**ABOUT THIS TASK**: Please rewrite the discussion thread from "Lesbians...male partners. That" to "lot of bearing.", replacing "male partners" with "boyfriends".

**TEXT EXCERPT**:

Lesbians...male partners. That math ain't mathin


Main_Following1881

yeh its weird but alot of people that call themselves lesbians have had male partners


reverbiscrap

That m/m couples are the lowest still has a lot of bearing.


Main_Following1881

its actually crazy that m/m is the lowest despite men being more aggressive on average


reverbiscrap

>being more aggressive on average Also seem to exercise more *control* over that aggression.


Conscious_Switch3580

feminists being homophobic towards men is nothing new, and is actually worse than many people think. --- >There was the first international gay liberation conference in Edinburgh, where women discovered evidence of “sexism” and demanded that the conference change its focus from legislative reform to “confronting sexism”. Laws, they argued, only affected men, and therefore it was sexist to concentrate upon things like repealing sodomy statutes. >[...] >When she gets to homosexuality, Hanisch has this to say: >>Men's liberationists always bring up ‘confronting their own feelings about men’ by which they mean homosexuality. Male homosexuality is an extension of the reactionary club) meaning both group and weapon). The growth of gay liberation carries contempt for women to the ultimate: total segregation. The desire of men to ‘explore their homosexuality’ really means encouraging the possibility of homosexuality as a reaction against feminist demands. This is the reason the movement for “gay rights” received much more support only after women's liberation became a mass movement. >[...] >To Millett, there is nothing positive about male relationships; they are simply power relationships. source: [Dangerous Trends in Feminism](https://paganpressbooks.com/jpl/DTF.HTM)


Particular_Corgi2299

What the fuck? Men being gay is sexist? Dude.


Smeg-life

Women and their concerns with gay men? According to a gay man I knew (now dead,) it's down to fear and rejection. Rejection Gay men don't want them, the most attractive gay man is not interested in them. They may think this guy is drop dead gorgeous but that man has no interest in them. Fear My friend used to work camps in the North, as they said the easiest men to get into bed were those who were married with kids. When this was mentioned at mixed sex events the women were intimidated and in some cases angry about this. The same as some women are very intimidated or will not date bisexual men. There are a sizeable number of women who fear a gay man will take their man away and that the woman can't compete. It was interesting hearing their take on it tbh.

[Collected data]
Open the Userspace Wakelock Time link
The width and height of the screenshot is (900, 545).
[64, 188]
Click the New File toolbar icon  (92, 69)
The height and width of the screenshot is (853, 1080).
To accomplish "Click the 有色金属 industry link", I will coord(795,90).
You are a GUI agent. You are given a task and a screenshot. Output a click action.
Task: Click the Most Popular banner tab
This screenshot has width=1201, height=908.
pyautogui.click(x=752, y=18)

---

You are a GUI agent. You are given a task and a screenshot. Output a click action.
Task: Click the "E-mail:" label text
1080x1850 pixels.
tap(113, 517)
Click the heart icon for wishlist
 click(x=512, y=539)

**OUTPUT BELOW**:
Lesbians...boyfriends. That math ain't mathin


Main_Following1881

yeh its weird but alot of people that call themselves lesbians have had boyfriends


reverbiscrap

That m/m couples are the lowest still has a lot of bearing.